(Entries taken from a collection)

=-=-=-=-=

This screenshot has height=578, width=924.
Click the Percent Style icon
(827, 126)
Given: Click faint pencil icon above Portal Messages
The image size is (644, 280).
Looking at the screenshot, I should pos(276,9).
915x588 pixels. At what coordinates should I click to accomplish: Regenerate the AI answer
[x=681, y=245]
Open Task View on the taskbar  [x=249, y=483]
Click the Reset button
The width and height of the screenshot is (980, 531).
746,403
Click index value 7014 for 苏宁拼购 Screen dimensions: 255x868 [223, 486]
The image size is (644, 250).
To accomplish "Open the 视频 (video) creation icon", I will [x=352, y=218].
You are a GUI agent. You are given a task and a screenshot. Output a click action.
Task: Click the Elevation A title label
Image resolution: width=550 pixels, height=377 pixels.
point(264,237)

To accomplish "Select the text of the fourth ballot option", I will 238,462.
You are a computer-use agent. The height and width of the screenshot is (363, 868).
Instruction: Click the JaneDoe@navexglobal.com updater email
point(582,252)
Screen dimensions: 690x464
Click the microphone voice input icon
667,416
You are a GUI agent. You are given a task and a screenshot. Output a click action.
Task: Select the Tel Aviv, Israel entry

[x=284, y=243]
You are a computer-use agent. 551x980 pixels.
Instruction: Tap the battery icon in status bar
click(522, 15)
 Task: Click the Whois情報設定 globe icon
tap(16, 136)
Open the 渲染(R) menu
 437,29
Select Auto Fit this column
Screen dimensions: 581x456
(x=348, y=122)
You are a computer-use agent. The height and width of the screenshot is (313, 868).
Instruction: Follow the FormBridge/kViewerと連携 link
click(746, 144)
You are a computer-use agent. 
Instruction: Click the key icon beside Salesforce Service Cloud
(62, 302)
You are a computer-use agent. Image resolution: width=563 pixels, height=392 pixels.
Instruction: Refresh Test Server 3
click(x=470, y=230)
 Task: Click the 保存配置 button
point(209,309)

=-=-=-=-=

• _TASK TO COMPLETE_
Each record above is to be written out again, without any change.

• _SOLUTION BELOW_
This screenshot has height=578, width=924.
Click the Percent Style icon
(827, 126)
Given: Click faint pencil icon above Portal Messages
The image size is (644, 280).
Looking at the screenshot, I should pos(276,9).
915x588 pixels. At what coordinates should I click to accomplish: Regenerate the AI answer
[x=681, y=245]
Open Task View on the taskbar  [x=249, y=483]
Click the Reset button
The width and height of the screenshot is (980, 531).
746,403
Click index value 7014 for 苏宁拼购 Screen dimensions: 255x868 [223, 486]
The image size is (644, 250).
To accomplish "Open the 视频 (video) creation icon", I will [x=352, y=218].
You are a GUI agent. You are given a task and a screenshot. Output a click action.
Task: Click the Elevation A title label
Image resolution: width=550 pixels, height=377 pixels.
point(264,237)

To accomplish "Select the text of the fourth ballot option", I will 238,462.
You are a computer-use agent. The height and width of the screenshot is (363, 868).
Instruction: Click the JaneDoe@navexglobal.com updater email
point(582,252)
Screen dimensions: 690x464
Click the microphone voice input icon
667,416
You are a GUI agent. You are given a task and a screenshot. Output a click action.
Task: Select the Tel Aviv, Israel entry

[x=284, y=243]
You are a computer-use agent. 551x980 pixels.
Instruction: Tap the battery icon in status bar
click(522, 15)
 Task: Click the Whois情報設定 globe icon
tap(16, 136)
Open the 渲染(R) menu
 437,29
Select Auto Fit this column
Screen dimensions: 581x456
(x=348, y=122)
You are a computer-use agent. The height and width of the screenshot is (313, 868).
Instruction: Follow the FormBridge/kViewerと連携 link
click(746, 144)
You are a computer-use agent. 
Instruction: Click the key icon beside Salesforce Service Cloud
(62, 302)
You are a computer-use agent. Image resolution: width=563 pixels, height=392 pixels.
Instruction: Refresh Test Server 3
click(x=470, y=230)
 Task: Click the 保存配置 button
point(209,309)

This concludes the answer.